Por ello, indicó, «nos hará bien a todos nosotros, obispos, sacerdotes, personas consagradas, seminaristas, preguntarnos en este lugar: ¿quién soy yo ante mi Señor que sufre?»; y después Papa Bergoglio se preguntó: «¿Soy de los que, invitados por Jesús a velar con él, se duermen y, en lugar de rezar, tratan de evadirse cerrando los ojos a la realidad? ¿Me identifico con aquellos que huyeron por miedo, abandonando al Maestro en la hora más trágica de su vida terrena? ¿Descubro en mí la doblez, la falsedad de aquel que lo vendió por treinta monedas, que, habiendo sido llamado amigo, traicionó a Jesús?».  Y añadió: «¿Me identifico con los que fueron débiles y lo negaron, como Pedro? Poco antes, había prometido a Jesús que lo seguiría hasta la muerte; después, acorralado y presa del pánico, jura que no lo conoce. ¿Me parezco a aquellos que ya estaban organizando su vida sin Él, como los dos discípulos de Emaús, necios y torpes de corazón para creer en las palabras de los profetas?».

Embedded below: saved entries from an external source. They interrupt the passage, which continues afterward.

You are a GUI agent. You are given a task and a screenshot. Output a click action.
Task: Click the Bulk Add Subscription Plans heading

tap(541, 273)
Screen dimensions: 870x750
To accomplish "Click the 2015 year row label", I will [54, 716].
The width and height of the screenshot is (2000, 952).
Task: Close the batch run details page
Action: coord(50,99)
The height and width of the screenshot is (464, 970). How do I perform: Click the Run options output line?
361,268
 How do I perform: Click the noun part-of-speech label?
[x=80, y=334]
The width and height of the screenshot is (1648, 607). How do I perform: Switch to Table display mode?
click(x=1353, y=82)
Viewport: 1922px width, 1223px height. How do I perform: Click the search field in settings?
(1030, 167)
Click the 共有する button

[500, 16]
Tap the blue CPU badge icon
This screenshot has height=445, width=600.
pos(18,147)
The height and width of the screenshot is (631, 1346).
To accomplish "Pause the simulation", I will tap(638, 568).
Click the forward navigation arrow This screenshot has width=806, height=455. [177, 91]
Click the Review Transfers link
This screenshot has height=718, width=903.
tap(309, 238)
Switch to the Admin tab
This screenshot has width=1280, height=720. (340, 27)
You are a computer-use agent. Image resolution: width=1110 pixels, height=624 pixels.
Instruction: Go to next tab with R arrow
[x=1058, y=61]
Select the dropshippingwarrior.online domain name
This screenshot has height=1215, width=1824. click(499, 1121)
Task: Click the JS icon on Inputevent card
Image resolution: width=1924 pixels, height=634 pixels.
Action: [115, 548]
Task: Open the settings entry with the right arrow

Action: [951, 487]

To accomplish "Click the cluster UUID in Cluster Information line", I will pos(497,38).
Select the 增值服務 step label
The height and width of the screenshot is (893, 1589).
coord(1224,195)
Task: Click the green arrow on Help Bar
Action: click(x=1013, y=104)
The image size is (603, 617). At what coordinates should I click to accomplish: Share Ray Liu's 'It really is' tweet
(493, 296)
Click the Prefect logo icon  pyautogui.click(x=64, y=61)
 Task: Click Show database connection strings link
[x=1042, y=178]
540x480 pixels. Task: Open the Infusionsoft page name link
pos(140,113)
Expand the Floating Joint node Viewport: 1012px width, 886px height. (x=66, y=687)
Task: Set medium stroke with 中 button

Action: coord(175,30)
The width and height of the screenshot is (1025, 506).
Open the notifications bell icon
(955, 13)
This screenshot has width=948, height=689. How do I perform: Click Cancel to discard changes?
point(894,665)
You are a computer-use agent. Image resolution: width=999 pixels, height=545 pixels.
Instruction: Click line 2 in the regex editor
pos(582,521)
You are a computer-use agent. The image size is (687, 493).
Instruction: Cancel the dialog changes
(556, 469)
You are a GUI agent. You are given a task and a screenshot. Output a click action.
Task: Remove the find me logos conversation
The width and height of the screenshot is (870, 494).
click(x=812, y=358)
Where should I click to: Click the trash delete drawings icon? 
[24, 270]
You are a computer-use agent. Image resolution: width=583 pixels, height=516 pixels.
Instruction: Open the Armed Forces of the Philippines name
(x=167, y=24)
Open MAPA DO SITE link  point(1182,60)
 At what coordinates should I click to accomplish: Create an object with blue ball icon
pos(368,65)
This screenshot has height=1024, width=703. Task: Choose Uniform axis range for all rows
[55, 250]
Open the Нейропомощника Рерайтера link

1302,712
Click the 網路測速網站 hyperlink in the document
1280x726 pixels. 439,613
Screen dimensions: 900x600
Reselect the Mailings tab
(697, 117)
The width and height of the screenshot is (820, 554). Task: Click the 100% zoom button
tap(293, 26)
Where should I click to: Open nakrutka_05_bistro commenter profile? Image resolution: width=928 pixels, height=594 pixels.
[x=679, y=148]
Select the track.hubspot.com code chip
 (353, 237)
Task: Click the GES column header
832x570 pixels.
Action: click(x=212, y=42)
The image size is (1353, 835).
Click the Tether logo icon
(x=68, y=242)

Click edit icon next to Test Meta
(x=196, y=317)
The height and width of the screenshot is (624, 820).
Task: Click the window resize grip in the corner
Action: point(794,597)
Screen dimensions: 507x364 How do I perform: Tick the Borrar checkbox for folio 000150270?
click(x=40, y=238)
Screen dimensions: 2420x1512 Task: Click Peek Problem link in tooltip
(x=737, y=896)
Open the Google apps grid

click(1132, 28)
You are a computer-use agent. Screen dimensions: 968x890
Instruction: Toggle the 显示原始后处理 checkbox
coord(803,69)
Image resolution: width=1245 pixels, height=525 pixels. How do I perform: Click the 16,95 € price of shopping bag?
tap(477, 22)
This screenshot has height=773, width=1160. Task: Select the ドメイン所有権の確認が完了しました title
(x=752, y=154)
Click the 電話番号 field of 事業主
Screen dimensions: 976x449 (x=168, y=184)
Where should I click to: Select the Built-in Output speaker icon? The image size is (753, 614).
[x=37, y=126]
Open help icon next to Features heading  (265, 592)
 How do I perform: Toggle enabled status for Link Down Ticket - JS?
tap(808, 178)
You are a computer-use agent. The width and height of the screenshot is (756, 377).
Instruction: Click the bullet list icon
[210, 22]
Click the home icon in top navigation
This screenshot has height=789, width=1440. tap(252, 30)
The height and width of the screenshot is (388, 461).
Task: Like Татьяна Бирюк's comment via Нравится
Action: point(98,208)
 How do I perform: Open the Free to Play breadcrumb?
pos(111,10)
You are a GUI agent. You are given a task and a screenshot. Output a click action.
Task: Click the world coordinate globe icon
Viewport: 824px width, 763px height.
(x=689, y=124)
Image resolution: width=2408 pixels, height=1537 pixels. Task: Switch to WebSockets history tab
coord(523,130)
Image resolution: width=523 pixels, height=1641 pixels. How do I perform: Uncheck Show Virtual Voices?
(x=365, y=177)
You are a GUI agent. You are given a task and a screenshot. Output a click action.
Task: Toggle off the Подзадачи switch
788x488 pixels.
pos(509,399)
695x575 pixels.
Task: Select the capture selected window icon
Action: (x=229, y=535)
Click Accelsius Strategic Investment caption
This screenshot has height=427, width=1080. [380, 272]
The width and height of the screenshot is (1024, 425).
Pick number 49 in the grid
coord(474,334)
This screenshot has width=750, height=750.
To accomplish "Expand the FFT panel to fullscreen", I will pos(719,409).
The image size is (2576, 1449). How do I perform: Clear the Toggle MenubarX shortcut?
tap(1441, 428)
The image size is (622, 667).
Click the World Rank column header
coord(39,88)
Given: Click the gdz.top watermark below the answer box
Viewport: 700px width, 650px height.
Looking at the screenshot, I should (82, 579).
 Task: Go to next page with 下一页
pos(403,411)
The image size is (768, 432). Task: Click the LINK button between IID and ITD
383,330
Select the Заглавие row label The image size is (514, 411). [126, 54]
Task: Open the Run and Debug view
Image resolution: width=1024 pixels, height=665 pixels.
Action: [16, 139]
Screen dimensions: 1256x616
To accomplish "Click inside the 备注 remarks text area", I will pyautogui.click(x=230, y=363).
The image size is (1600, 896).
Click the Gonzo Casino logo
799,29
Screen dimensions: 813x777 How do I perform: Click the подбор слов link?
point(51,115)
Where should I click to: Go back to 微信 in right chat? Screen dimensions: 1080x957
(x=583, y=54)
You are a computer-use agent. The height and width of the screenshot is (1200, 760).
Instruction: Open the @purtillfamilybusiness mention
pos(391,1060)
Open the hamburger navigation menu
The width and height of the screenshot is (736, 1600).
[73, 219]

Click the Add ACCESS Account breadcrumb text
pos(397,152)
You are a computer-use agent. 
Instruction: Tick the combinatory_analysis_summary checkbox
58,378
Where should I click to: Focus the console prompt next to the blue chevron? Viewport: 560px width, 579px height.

O, por el contrario, «¿me encuentro entre aquellos que fueron fieles hasta el final, como la Virgen María y el apóstol Juan? Cuando sobre el Gólgota todo se hace oscuridad y toda esperanza parece apagarse, sólo el amor es más fuerte que la muerte. El amor de la Madre y del discípulo amado los lleva a permanecer a los pies de la cruz, para compartir hasta el final el dolor de Jesús».

«¿Me identifico con aquellos que han imitado a su Maestro y Señor hasta el martirio –prosiguió Francisco–, dando testimonio de hasta qué punto Él lo era todo para ellos, la fuerza incomparable de su misión y el horizonte último de su vida?».

Después el Papa observó y subrayó: «La amistad de Jesús con nosotros, su fidelidad y su misericordia son el don inestimable que nos anima a continuar con confianza en el seguimiento a pesar de nuestras caídas, nuestros errores y nuestras traiciones. Pero esta bondad del Señor no nos exime de la vigilancia frente al tentador, al pecado, al mal y a la traición que pueden atravesar también la vida sacerdotal y religiosa. Todos estamos expuestos al pecado, al mal y también a la traición».

Y así, indicó, «advertimos la desproporción entre la grandeza de la llamada de Jesús y nuestra pequeñez, entre la sublimidad de la misión y nuestra fragilidad humana. Pero el Señor, en su gran bondad y en su infinita misericordia, nos toma siempre de la mano, para que no perezcamos en el mar de la aflicción. Él está siempre a nuestro lado, no nos deja nunca solos».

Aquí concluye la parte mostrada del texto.